Mortgage companies top the list for COVID-19-related consumer complaints, according to new data from the Consumer Financial Protection Bureau.
The CFPB on Thursday issued a report analyzing the consumer complaints it has received during the COVID-19 pandemic. In April and May, the CFPB received “historically higher complaints,” with 4,500 complaints specifically related to COVID-19 issues.
Mortgage and credit-card companies topped the list for coronavirus-related complaints, according to the CFPB.
“While credit reporting and debt collection continue to be the most complained about products overall, mortgage and credit card complaints top the list for complaints that mention coronavirus keywords, with 22% and 19% of complaints, respectively,” the CFPB said.
The CFPB also saw a 10% spike in complaints against mortgage companies in the weeks after the outbreak was declared a national emergency.
Of the consumers who complained about mortgage companies, 59% identified struggling to pay their mortgage as the issue, according to the report. Although the government has mandated mortgage forbearance on federally backed loans, consumers who complained about mortgage companies often described struggling to change loan terms – or even talk to a human being, the report said.

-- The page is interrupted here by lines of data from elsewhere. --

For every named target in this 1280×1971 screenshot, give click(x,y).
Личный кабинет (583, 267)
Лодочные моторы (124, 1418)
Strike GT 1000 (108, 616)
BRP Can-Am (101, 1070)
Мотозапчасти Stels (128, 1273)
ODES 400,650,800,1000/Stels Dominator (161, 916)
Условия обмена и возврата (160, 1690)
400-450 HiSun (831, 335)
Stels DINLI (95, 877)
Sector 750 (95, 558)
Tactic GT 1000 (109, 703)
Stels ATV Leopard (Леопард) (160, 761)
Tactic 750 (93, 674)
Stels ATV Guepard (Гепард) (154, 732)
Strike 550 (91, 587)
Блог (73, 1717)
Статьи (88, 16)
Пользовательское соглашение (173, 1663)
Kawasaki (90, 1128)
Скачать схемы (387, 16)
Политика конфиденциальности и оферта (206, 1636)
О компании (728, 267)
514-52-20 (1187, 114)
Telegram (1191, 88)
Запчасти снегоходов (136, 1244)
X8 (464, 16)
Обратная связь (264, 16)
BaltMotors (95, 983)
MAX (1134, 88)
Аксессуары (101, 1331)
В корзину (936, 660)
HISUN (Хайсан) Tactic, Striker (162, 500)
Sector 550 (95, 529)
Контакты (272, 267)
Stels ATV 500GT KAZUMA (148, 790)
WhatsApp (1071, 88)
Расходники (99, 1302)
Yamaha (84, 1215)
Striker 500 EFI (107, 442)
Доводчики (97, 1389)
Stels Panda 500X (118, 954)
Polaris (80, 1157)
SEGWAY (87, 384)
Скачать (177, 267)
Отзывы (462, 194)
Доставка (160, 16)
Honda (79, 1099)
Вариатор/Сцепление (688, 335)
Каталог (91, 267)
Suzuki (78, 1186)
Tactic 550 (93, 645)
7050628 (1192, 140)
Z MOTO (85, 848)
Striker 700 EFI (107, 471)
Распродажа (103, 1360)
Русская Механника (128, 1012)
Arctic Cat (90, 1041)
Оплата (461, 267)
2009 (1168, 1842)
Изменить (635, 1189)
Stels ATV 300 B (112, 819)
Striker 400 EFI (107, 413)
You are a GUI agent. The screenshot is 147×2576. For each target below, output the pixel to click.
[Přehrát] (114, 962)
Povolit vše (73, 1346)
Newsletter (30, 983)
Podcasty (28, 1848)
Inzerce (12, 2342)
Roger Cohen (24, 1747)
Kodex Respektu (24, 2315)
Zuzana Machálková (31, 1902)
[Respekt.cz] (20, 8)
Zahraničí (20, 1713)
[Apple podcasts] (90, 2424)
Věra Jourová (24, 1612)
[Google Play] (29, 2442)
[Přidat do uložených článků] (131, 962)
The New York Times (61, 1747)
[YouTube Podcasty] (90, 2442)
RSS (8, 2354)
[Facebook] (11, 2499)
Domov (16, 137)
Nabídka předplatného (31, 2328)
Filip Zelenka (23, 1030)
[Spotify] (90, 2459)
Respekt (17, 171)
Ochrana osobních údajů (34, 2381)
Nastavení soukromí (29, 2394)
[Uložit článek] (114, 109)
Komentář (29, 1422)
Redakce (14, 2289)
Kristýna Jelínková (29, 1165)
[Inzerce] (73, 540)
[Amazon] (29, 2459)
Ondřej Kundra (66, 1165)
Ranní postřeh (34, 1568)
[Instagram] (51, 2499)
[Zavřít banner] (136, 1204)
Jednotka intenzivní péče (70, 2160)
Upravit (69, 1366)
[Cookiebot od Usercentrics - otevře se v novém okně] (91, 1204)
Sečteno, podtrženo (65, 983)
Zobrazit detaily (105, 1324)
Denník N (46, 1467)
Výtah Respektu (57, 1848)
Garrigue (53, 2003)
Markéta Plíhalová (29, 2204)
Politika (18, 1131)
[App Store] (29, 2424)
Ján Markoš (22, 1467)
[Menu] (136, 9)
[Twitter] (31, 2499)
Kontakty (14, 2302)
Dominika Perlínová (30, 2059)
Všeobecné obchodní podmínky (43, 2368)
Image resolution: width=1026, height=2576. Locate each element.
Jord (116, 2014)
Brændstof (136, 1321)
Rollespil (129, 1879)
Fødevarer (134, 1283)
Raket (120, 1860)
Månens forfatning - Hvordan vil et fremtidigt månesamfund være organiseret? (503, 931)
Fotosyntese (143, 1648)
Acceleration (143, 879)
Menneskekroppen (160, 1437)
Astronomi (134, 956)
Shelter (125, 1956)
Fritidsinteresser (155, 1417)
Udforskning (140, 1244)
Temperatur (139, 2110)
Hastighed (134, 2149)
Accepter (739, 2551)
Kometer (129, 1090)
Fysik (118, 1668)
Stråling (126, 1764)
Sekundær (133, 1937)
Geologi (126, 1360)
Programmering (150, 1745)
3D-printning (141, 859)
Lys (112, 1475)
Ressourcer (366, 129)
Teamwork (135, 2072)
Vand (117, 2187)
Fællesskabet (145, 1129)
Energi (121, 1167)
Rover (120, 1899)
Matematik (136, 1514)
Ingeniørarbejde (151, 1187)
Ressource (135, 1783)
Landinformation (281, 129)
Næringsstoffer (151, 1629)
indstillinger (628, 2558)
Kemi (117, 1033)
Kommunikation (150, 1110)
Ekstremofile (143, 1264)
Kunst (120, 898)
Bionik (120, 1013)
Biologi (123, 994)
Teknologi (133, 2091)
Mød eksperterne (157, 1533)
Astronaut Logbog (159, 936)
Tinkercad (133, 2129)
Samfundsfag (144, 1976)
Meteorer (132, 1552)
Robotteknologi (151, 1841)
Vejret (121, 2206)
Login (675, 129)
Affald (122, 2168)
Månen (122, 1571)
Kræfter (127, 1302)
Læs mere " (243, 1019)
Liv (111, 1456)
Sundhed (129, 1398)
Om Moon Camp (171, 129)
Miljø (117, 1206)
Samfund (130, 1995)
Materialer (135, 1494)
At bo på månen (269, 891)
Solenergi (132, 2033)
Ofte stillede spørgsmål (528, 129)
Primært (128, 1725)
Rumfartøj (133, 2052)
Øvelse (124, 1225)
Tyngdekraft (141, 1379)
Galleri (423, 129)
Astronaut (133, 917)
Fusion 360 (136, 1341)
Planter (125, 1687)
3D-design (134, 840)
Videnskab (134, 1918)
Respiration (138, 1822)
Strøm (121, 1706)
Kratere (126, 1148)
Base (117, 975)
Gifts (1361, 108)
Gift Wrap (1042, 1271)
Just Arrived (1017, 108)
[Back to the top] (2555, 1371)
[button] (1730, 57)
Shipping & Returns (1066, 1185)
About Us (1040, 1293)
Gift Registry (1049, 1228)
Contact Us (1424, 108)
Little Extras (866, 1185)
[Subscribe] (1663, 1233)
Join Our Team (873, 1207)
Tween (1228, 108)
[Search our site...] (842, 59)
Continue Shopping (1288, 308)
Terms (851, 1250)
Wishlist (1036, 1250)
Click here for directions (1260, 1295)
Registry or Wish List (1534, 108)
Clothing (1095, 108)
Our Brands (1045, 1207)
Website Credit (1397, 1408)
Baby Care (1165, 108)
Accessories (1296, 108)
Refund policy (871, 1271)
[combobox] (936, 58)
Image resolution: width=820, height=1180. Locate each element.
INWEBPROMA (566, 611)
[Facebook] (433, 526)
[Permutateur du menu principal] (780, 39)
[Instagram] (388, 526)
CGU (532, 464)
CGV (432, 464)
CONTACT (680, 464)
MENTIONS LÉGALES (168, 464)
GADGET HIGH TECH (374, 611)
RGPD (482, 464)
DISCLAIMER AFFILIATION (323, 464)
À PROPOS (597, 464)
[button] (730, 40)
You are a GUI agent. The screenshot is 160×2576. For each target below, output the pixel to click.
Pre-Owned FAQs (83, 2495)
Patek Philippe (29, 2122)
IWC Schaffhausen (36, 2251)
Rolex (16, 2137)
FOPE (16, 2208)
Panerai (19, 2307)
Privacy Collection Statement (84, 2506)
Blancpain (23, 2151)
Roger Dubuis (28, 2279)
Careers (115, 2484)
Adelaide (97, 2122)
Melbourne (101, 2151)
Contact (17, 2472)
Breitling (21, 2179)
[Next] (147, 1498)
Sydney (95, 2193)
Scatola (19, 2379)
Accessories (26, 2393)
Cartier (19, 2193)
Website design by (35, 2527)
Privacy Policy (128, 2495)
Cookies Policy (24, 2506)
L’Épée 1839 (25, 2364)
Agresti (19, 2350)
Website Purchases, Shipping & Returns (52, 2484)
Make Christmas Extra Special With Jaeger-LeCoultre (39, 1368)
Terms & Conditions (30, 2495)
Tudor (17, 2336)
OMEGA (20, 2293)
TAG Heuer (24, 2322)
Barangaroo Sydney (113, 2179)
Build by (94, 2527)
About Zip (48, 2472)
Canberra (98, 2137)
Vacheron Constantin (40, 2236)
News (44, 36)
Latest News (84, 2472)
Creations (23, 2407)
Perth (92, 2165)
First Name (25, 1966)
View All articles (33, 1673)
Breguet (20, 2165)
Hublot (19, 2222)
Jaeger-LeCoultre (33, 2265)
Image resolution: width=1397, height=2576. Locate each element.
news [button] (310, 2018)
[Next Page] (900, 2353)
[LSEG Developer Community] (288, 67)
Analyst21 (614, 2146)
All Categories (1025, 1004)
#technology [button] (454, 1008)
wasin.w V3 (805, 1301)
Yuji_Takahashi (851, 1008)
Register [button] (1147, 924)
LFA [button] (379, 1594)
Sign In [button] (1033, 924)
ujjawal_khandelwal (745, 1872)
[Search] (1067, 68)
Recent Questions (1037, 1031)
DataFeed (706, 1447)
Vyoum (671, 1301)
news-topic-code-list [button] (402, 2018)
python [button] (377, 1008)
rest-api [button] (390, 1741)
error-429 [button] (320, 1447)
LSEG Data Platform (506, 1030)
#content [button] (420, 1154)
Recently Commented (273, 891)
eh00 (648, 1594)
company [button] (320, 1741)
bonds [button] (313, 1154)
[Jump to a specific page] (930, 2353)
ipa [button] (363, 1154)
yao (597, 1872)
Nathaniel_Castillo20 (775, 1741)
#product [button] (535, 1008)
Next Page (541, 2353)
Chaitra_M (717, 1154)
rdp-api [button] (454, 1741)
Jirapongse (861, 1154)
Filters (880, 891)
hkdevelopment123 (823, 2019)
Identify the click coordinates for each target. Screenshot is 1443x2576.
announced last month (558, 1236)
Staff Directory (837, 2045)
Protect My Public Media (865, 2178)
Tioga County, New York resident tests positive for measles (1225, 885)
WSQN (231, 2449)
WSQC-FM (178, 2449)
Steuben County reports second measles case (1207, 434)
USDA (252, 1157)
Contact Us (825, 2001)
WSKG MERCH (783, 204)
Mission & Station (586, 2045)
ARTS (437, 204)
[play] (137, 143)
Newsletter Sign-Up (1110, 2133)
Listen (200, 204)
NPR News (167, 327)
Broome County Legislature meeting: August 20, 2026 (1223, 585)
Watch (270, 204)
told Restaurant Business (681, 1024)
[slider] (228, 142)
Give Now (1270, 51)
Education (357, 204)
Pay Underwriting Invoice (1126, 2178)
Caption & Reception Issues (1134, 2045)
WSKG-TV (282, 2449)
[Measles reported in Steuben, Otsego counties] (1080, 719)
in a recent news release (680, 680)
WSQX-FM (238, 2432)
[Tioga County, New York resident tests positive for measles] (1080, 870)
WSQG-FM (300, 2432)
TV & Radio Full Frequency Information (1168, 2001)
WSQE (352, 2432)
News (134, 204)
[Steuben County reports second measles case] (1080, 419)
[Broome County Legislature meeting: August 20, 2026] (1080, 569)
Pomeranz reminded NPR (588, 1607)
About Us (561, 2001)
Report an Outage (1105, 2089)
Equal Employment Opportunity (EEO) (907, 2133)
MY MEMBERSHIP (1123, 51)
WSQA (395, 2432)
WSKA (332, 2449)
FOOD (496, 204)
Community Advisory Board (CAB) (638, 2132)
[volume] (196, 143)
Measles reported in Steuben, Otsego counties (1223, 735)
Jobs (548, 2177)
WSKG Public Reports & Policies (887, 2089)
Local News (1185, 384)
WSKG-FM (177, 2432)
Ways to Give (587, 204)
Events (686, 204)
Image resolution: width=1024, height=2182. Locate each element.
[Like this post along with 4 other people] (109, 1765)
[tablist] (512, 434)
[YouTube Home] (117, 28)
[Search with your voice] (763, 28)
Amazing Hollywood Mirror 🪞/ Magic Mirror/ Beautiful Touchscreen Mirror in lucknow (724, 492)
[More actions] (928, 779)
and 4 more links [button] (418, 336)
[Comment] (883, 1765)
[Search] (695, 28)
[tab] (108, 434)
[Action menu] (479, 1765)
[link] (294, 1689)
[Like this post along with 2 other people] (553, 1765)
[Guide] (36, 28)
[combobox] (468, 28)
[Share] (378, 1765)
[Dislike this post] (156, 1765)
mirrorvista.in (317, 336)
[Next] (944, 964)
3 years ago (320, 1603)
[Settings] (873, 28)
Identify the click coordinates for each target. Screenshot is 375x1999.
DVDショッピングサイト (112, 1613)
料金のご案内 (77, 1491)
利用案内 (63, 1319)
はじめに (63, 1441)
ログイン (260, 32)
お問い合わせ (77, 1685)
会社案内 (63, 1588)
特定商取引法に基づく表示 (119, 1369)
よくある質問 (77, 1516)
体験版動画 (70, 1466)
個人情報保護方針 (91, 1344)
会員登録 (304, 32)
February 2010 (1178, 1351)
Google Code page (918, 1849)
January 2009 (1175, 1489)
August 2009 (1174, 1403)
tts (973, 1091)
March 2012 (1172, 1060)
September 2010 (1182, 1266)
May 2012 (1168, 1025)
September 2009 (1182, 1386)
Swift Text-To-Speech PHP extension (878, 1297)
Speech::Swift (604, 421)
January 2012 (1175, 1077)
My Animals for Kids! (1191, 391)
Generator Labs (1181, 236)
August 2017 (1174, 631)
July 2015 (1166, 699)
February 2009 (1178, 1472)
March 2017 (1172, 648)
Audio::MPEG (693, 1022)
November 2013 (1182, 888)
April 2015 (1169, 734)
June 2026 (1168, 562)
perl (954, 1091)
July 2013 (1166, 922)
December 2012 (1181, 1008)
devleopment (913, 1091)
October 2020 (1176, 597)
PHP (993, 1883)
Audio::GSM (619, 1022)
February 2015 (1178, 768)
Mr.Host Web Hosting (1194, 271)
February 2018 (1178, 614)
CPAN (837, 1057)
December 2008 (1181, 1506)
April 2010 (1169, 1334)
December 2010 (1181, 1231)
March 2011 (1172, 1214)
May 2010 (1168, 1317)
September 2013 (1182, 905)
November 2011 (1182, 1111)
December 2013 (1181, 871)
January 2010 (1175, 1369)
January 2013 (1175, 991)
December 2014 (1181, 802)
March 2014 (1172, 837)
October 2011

“Consumers described being unable to reach customer service representatives to talk with the companies about their issue,” the CFPB said. “Some consumers are reporting hold times of several hours. For those who are pursuing payment options, some described no methods other than phone to access potential options.”
While the CFPB survey showed a spike in consumers worried about paying their mortgage, a recent LendingTree study shows another side of the coin. According to LendingTree’s data, just 5% of consumers currently in a forbearance plan said they wouldn’t have been able to pay their mortgage without it. Around 70% said they applied for forbearance just to get a break from their monthly mortgage payments.